Schelling’s model of segregation looks to explain the way in which particles or agents of two types may come to arrange themselves spatially into configurations consisting of large homogeneous clusters, i.e. connected regions consisting of only one type. As one of the earliest agent based models studied by economists and perhaps the most famous model of self-organising behaviour, it also has direct links to areas at the interface between computer science and statistical mechanics, such as the Ising model and the study of contagion and cascading phenomena in networks.
While the model has been extensively studied it has largely resisted rigorous analysis, prior results from the literature generally pertaining to variants of the model which are tweaked so as to be amenable to standard techniques from statistical mechanics or stochastic evolutionary game theory. Recently Brandt, Immorlica, Kamath and Kleinberg provided the first rigorous analysis of the unperturbed model, for a specific set of input parameters. In the following sequence of papers my co-authors George Barmpalias, Richard Elwes and I provide a rigorous analysis of the model’s behaviour much more generally and establish some surprising forms of threshold behaviour, for the two and three dimensional as well as the one-dimensional model.

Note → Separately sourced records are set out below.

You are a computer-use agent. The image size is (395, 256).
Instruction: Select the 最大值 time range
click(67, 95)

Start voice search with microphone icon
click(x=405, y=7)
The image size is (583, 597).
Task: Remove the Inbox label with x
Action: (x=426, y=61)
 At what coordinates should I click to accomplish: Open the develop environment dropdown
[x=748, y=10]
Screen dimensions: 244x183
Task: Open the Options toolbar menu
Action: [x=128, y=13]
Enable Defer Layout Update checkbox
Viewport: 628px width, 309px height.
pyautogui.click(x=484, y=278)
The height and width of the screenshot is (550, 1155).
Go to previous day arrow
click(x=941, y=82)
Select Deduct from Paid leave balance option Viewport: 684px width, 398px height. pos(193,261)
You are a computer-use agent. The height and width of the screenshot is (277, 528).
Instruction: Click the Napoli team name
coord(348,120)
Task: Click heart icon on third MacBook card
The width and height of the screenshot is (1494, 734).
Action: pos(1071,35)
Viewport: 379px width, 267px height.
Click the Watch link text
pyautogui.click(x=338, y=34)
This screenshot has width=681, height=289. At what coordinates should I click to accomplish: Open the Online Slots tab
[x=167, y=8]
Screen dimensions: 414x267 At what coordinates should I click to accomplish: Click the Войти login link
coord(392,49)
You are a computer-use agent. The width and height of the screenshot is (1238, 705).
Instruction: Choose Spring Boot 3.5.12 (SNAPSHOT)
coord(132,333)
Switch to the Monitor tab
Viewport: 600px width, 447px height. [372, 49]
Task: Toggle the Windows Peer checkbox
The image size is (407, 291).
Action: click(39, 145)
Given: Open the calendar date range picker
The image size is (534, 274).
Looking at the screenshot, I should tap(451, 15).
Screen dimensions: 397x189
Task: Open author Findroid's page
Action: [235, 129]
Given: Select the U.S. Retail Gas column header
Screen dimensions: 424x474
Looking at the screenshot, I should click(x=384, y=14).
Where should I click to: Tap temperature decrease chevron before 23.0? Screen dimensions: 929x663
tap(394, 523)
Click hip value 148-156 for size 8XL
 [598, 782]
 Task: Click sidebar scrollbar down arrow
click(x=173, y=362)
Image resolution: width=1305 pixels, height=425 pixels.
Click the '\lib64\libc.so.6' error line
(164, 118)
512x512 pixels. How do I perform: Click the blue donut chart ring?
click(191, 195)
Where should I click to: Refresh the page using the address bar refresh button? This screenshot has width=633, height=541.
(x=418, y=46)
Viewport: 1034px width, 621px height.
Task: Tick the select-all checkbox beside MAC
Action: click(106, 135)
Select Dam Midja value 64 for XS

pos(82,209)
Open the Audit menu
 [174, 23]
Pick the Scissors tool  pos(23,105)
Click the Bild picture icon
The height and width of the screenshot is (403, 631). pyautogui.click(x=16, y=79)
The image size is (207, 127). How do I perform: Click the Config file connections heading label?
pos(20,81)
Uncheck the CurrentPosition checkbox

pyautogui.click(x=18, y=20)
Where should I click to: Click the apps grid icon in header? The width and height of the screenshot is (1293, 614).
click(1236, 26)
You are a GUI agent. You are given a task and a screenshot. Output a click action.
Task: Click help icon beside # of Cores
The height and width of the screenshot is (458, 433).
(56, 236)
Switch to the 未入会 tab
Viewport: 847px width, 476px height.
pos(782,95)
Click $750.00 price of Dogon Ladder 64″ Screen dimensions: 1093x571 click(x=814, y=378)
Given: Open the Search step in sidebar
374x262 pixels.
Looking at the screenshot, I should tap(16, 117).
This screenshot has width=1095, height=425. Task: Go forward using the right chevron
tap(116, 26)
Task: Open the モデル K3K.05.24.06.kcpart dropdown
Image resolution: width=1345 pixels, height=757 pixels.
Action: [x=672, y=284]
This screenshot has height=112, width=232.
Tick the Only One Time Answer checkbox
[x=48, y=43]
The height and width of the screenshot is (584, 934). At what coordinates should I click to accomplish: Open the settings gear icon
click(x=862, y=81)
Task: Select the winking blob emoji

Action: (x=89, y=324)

Digital morphogenesis via Schelling segregation, with Barmpalias and Elwes, FOCS 2014, 55th Annual IEEE Symposium on Foundations of Computer Science, Oct. 18-21, Philadelphia, pdf.
Tipping points in Schelling segregation, with Barmpalias and Elwes, Journal of Statistical Physics 158, 806-852, 2016, pdf.
From randomness to order: Schelling segregation in two or three dimensions, with Barmpalias and Elwes, Journal of Statistical Physics 164 (6), 1460-1487, 2016, pdf.
Minority population in the one-dimensional Schelling model of segregation, with Barmpalias and Elwes, Journal of Statistical Physics 173(5), 1408–1458, 2018, pdf.